Data provided:
◇ ◇ ◇ ◇ ◇

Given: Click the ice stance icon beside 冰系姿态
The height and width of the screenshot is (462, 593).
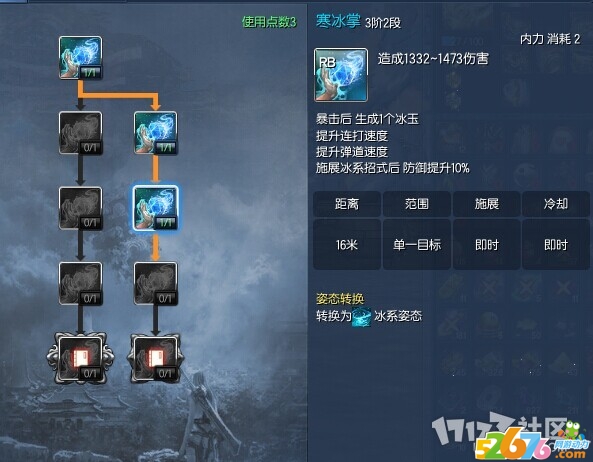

◇ ◇ ◇ ◇ ◇

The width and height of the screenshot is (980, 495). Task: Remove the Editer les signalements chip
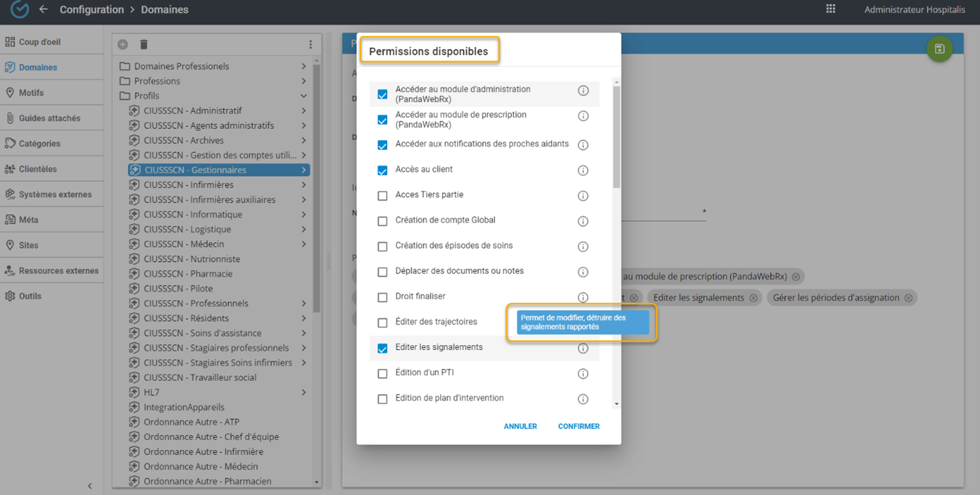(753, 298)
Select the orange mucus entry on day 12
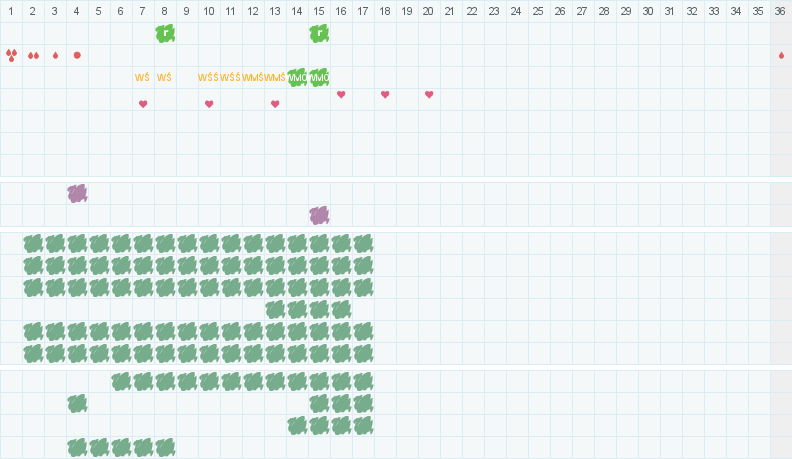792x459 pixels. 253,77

◇ ◇ ◇ ◇ ◇

How to complete this task:
Using the entries above, give back exactly the line containing "Given: Click the ice stance icon beside 冰系姿态", the line containing "The height and", and every line between them, and nothing else.

Response:
Given: Click the ice stance icon beside 冰系姿态
The height and width of the screenshot is (462, 593).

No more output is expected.